## Data extracted from a collection
=== Begin Enclosure ===

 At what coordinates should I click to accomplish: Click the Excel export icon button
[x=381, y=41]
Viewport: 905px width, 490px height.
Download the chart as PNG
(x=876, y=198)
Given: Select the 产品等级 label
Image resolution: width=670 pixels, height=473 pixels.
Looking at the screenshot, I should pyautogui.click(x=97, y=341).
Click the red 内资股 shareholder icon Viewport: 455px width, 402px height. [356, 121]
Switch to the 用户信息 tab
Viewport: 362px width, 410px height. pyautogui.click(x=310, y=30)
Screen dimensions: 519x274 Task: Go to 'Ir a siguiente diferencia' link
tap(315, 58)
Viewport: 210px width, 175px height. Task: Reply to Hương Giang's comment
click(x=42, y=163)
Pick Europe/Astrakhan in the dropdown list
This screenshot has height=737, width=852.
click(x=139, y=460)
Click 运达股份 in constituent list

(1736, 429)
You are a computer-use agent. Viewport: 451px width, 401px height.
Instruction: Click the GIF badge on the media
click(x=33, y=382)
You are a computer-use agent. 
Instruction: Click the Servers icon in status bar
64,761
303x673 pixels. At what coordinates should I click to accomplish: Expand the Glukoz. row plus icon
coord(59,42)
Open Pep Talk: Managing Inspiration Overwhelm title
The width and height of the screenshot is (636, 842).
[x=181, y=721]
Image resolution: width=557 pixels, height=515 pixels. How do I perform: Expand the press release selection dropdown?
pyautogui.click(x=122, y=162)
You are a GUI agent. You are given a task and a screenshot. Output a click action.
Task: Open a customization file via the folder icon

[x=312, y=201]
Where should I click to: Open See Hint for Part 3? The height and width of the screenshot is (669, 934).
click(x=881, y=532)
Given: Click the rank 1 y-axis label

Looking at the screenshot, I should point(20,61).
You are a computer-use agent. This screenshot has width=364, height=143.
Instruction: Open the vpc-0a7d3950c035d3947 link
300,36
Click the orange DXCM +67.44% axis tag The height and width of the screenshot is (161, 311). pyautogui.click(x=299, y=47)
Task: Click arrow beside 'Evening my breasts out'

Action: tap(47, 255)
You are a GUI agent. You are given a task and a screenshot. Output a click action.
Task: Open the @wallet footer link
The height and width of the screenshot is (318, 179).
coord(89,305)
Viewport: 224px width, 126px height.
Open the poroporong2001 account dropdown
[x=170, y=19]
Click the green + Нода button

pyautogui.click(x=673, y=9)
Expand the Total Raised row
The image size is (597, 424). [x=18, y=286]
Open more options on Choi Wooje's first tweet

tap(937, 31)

=== End Enclosure ===

## REQUIRED WORK
Please set down each entry again, word for word.

## FINAL ANSWER
 At what coordinates should I click to accomplish: Click the Excel export icon button
[x=381, y=41]
Viewport: 905px width, 490px height.
Download the chart as PNG
(x=876, y=198)
Given: Select the 产品等级 label
Image resolution: width=670 pixels, height=473 pixels.
Looking at the screenshot, I should pyautogui.click(x=97, y=341).
Click the red 内资股 shareholder icon Viewport: 455px width, 402px height. [356, 121]
Switch to the 用户信息 tab
Viewport: 362px width, 410px height. pyautogui.click(x=310, y=30)
Screen dimensions: 519x274 Task: Go to 'Ir a siguiente diferencia' link
tap(315, 58)
Viewport: 210px width, 175px height. Task: Reply to Hương Giang's comment
click(x=42, y=163)
Pick Europe/Astrakhan in the dropdown list
This screenshot has height=737, width=852.
click(x=139, y=460)
Click 运达股份 in constituent list

(1736, 429)
You are a computer-use agent. Viewport: 451px width, 401px height.
Instruction: Click the GIF badge on the media
click(x=33, y=382)
You are a computer-use agent. 
Instruction: Click the Servers icon in status bar
64,761
303x673 pixels. At what coordinates should I click to accomplish: Expand the Glukoz. row plus icon
coord(59,42)
Open Pep Talk: Managing Inspiration Overwhelm title
The width and height of the screenshot is (636, 842).
[x=181, y=721]
Image resolution: width=557 pixels, height=515 pixels. How do I perform: Expand the press release selection dropdown?
pyautogui.click(x=122, y=162)
You are a GUI agent. You are given a task and a screenshot. Output a click action.
Task: Open a customization file via the folder icon

[x=312, y=201]
Where should I click to: Open See Hint for Part 3? The height and width of the screenshot is (669, 934).
click(x=881, y=532)
Given: Click the rank 1 y-axis label

Looking at the screenshot, I should point(20,61).
You are a computer-use agent. This screenshot has width=364, height=143.
Instruction: Open the vpc-0a7d3950c035d3947 link
300,36
Click the orange DXCM +67.44% axis tag The height and width of the screenshot is (161, 311). pyautogui.click(x=299, y=47)
Task: Click arrow beside 'Evening my breasts out'

Action: tap(47, 255)
You are a GUI agent. You are given a task and a screenshot. Output a click action.
Task: Open the @wallet footer link
The height and width of the screenshot is (318, 179).
coord(89,305)
Viewport: 224px width, 126px height.
Open the poroporong2001 account dropdown
[x=170, y=19]
Click the green + Нода button

pyautogui.click(x=673, y=9)
Expand the Total Raised row
The image size is (597, 424). [x=18, y=286]
Open more options on Choi Wooje's first tweet

tap(937, 31)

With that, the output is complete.